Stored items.
• • •

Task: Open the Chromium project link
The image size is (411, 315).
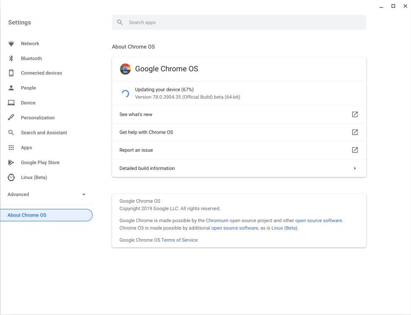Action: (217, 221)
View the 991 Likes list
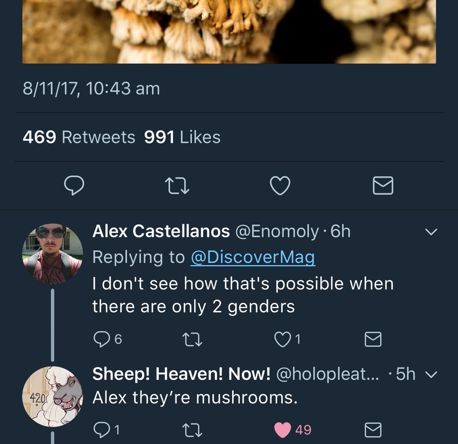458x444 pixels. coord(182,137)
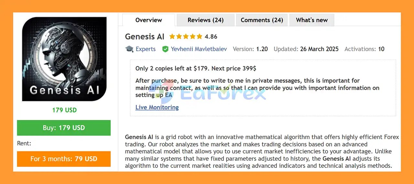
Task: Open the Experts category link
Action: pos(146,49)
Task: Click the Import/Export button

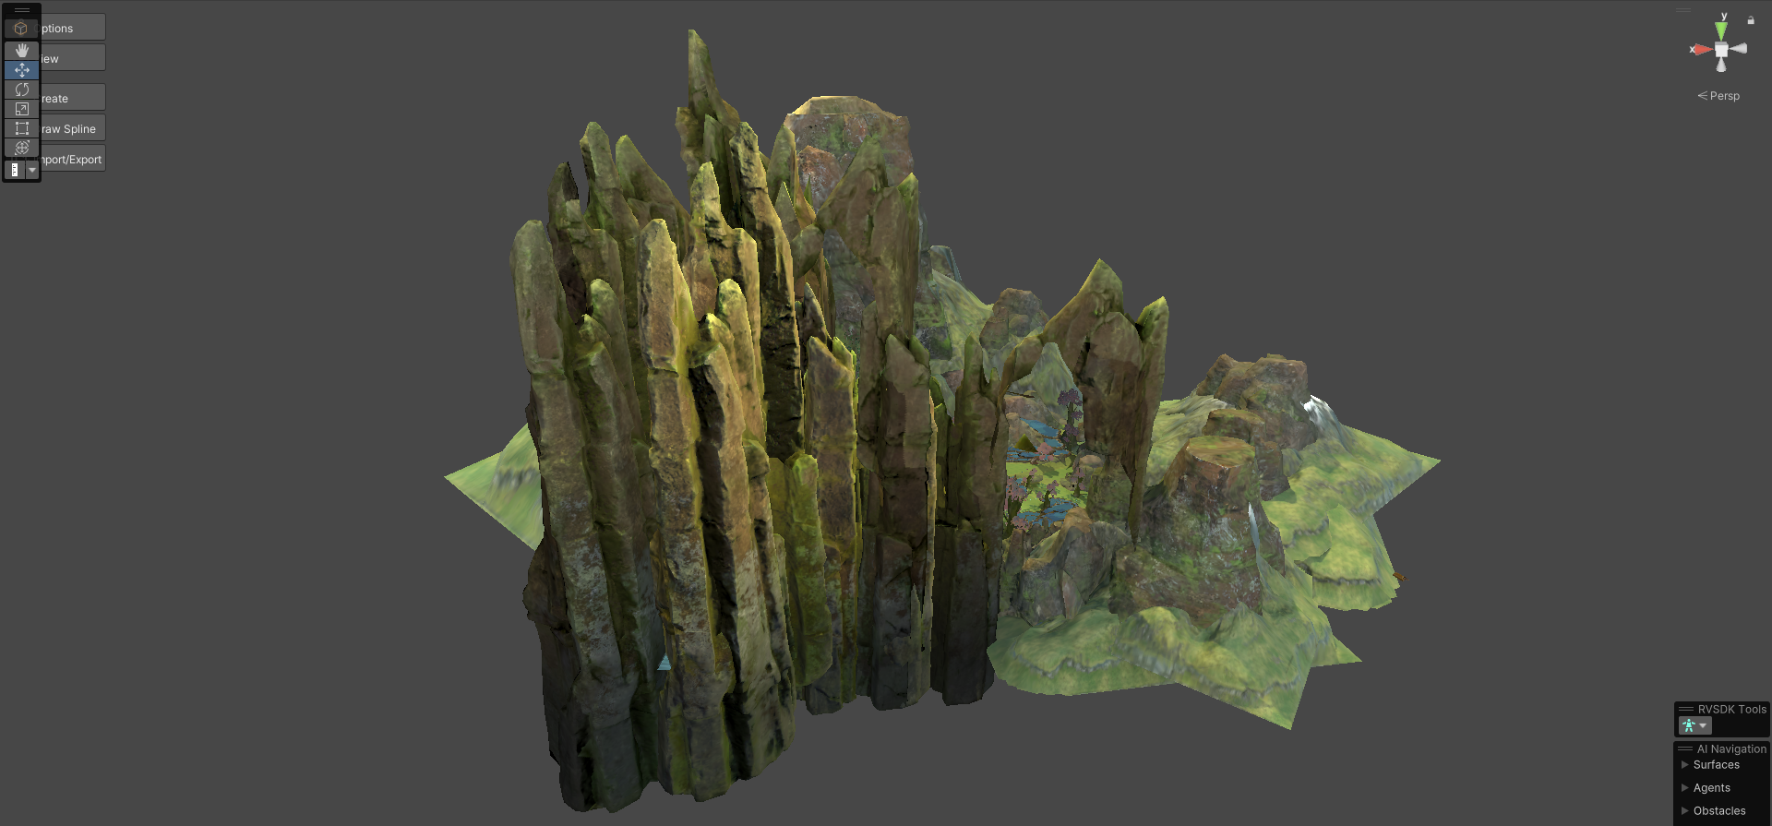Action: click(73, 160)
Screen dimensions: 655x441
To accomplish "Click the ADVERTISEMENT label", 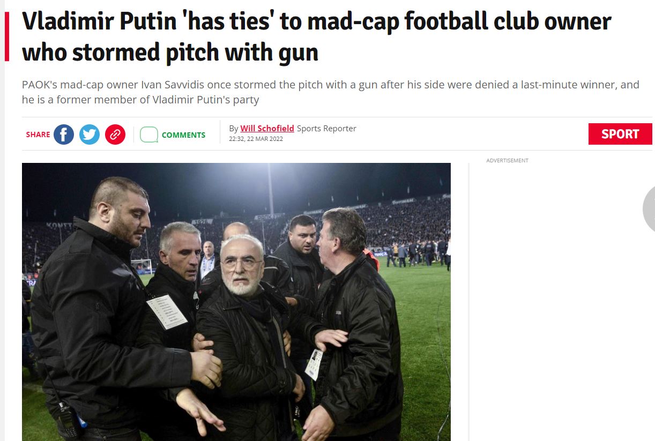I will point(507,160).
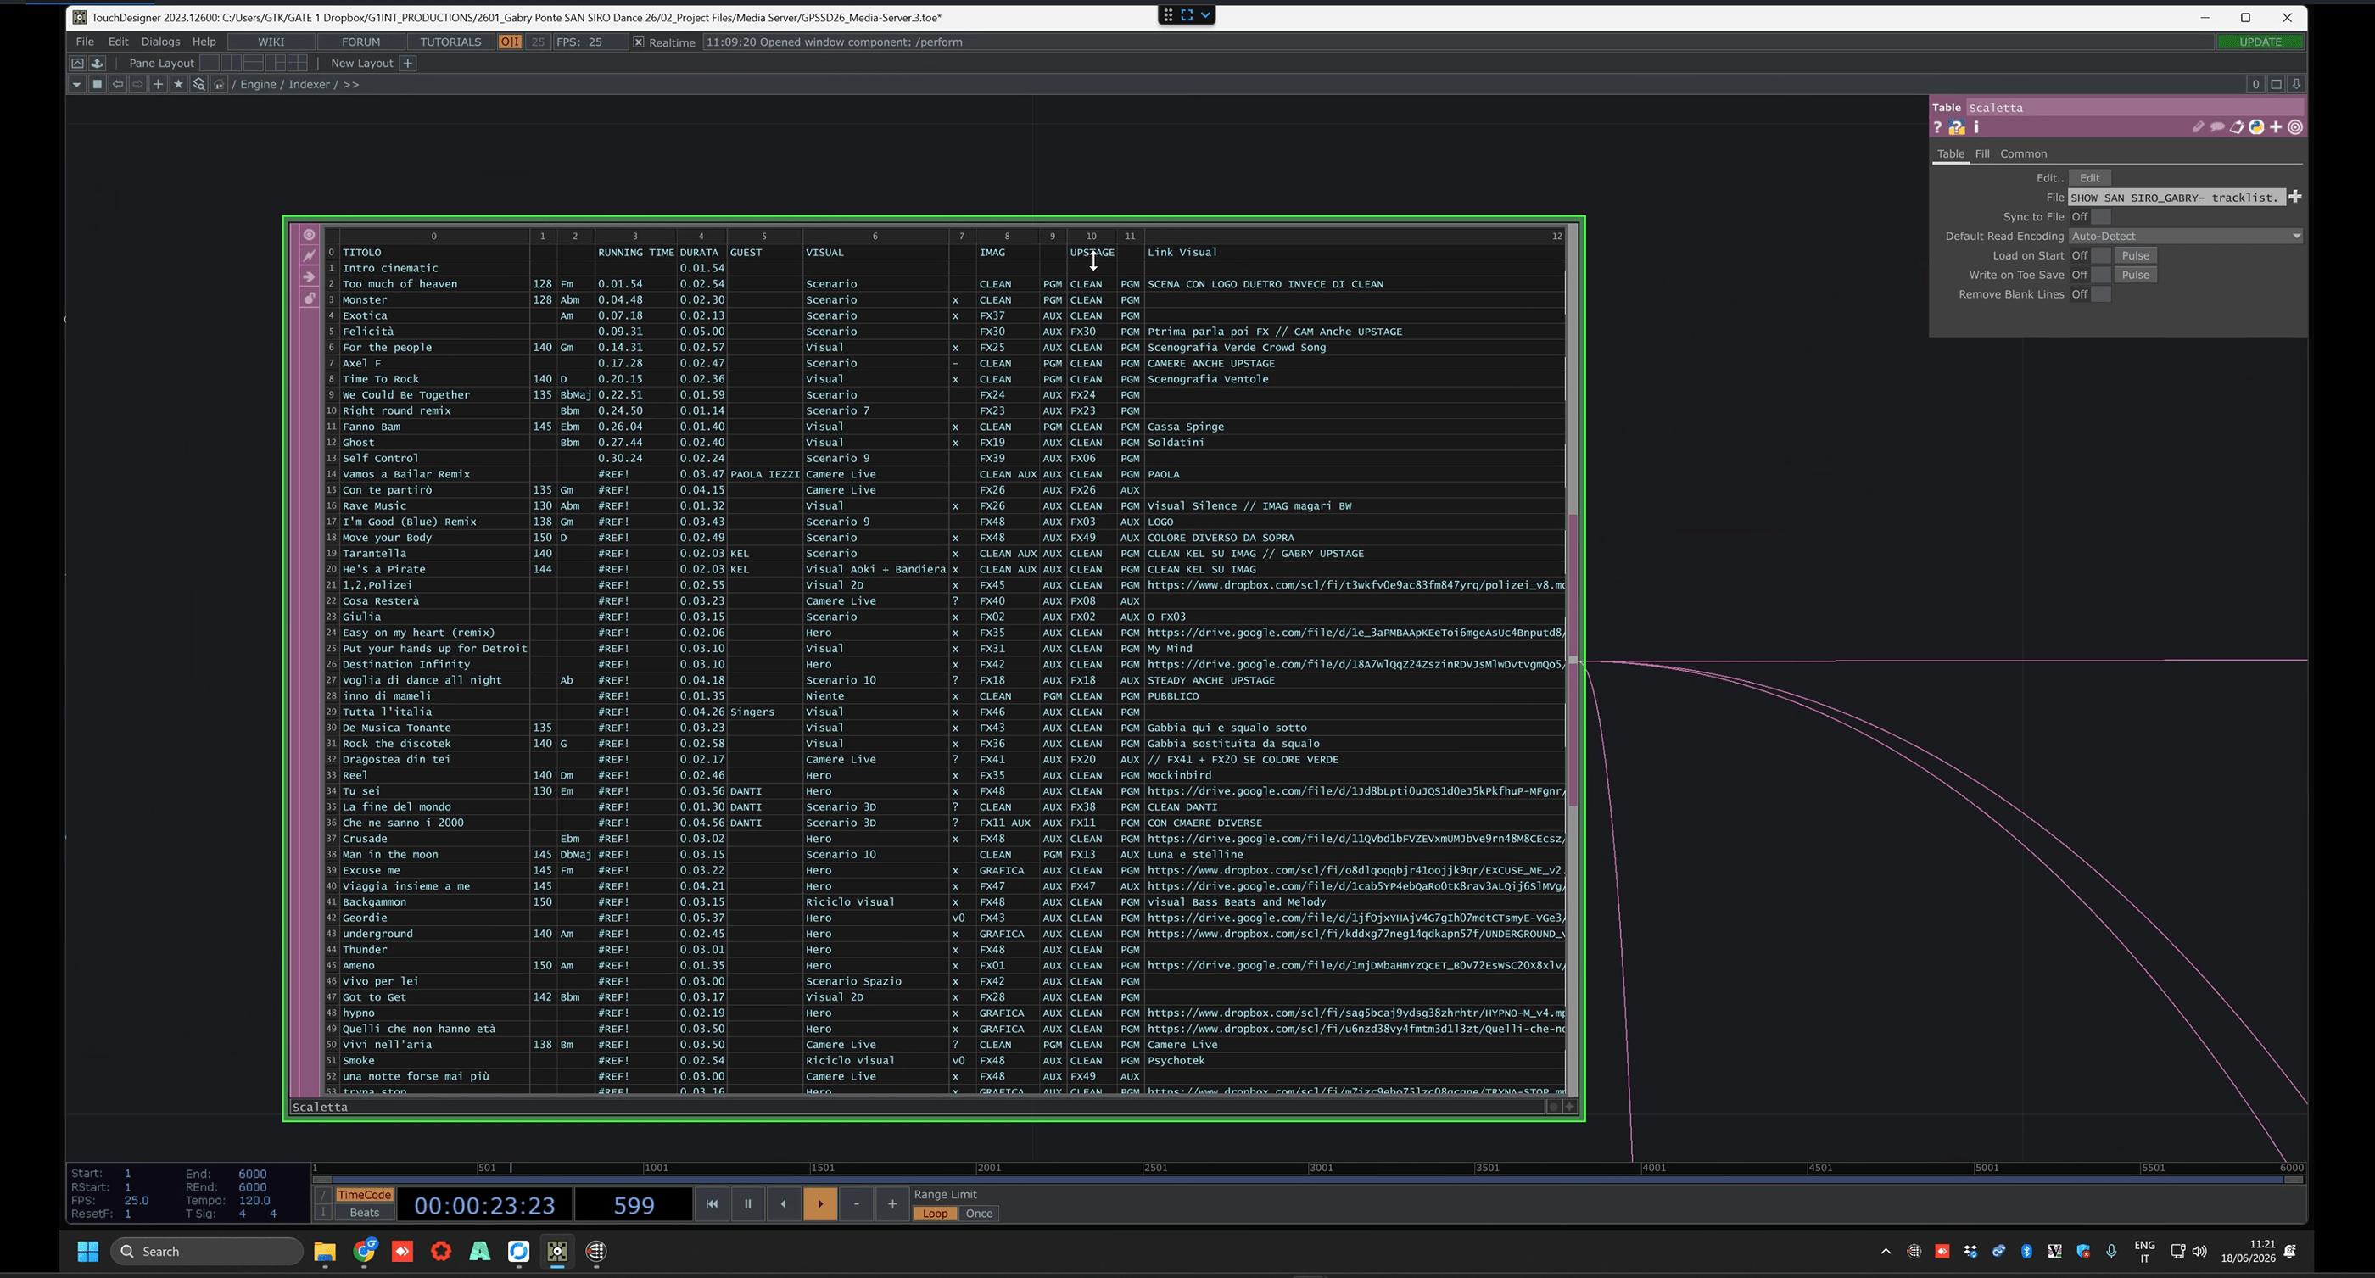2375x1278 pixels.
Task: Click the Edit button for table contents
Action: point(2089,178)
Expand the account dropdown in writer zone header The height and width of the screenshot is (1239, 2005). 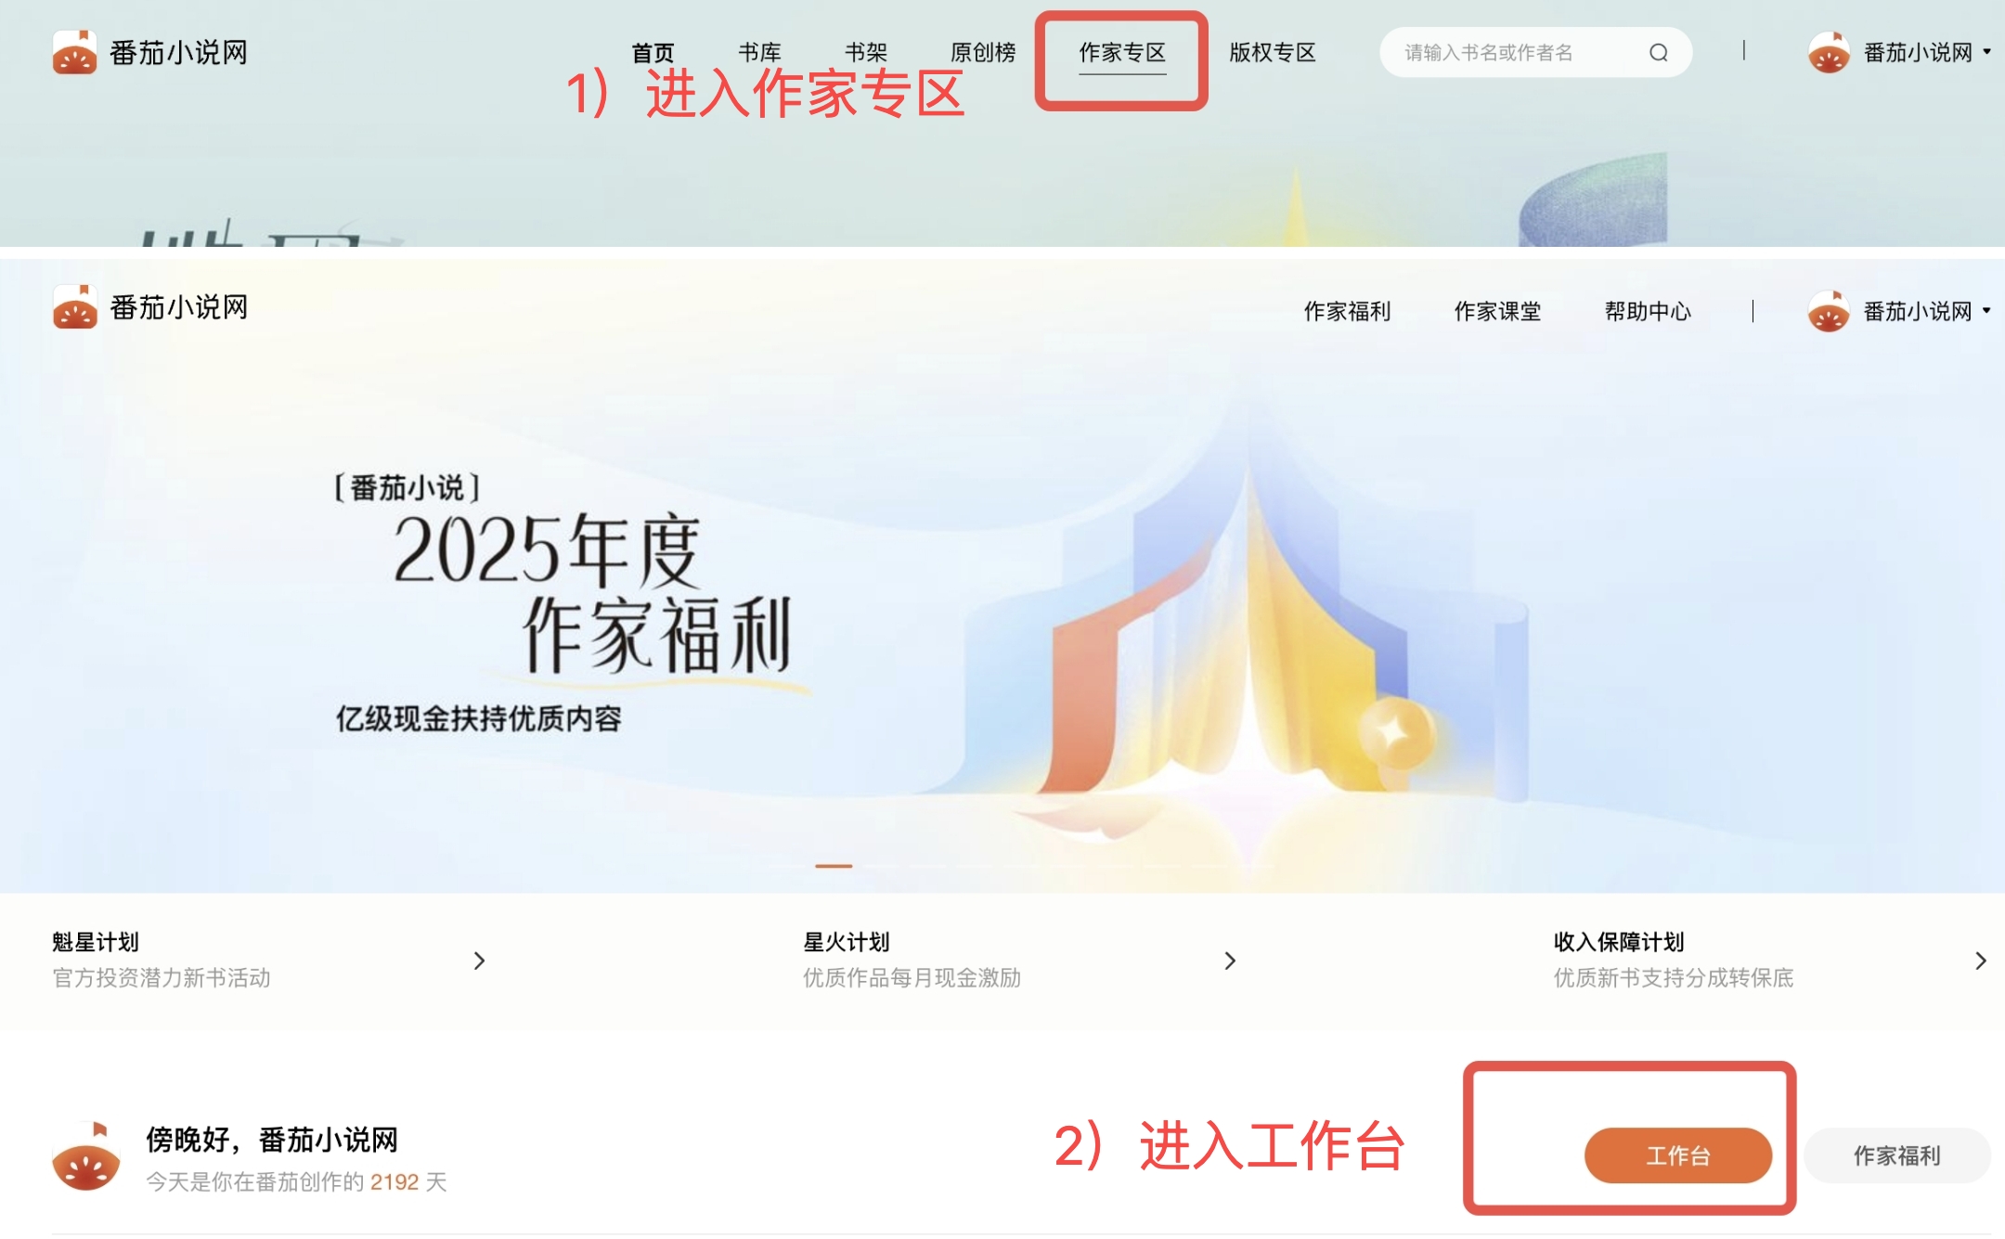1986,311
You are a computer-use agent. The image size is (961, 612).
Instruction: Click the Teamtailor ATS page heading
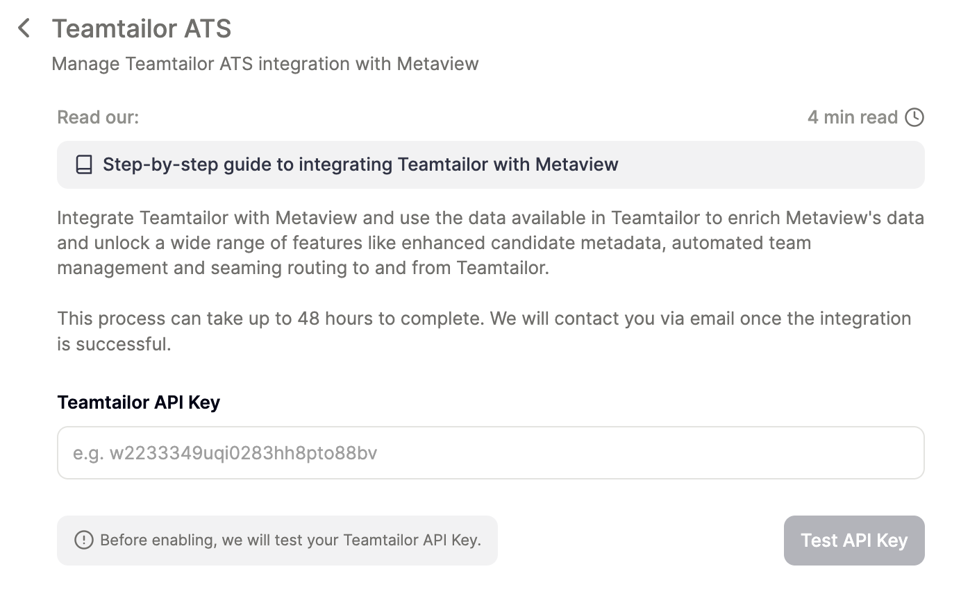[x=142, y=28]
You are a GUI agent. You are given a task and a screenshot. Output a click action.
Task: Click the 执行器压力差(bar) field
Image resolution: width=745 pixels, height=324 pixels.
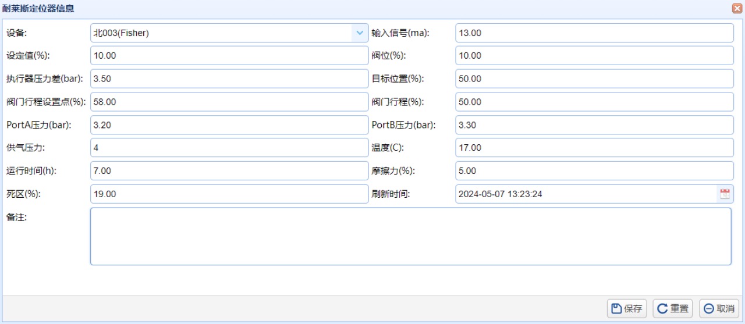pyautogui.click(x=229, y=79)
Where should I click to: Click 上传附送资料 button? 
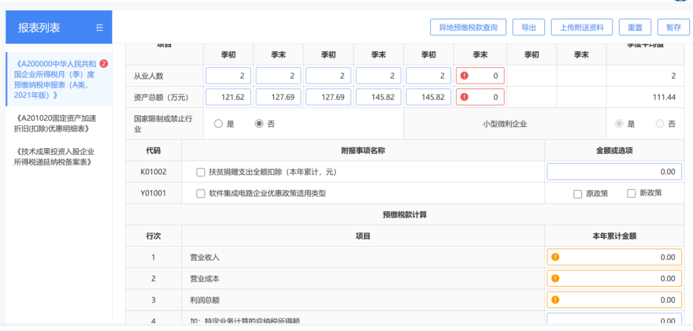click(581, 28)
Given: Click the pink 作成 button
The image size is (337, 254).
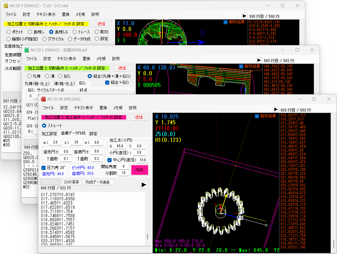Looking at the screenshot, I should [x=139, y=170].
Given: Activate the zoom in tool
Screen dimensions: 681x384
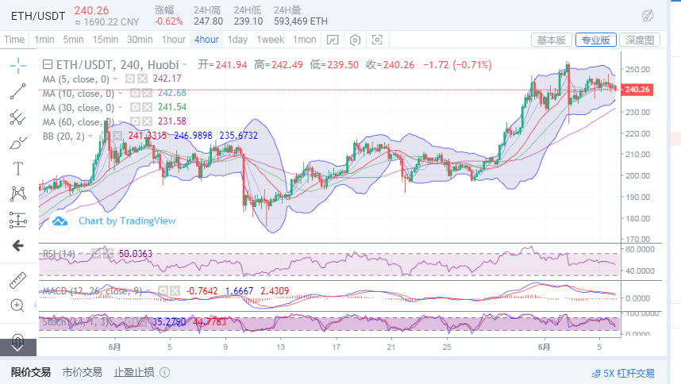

• • •

What is expected. In the records above, find every line containing the word "agent" and show it.

Solution for this exercise.
You are a computer-use agent. The image size is (961, 612).
You are a GUI agent. You are given a task and a screenshot. Output a click action.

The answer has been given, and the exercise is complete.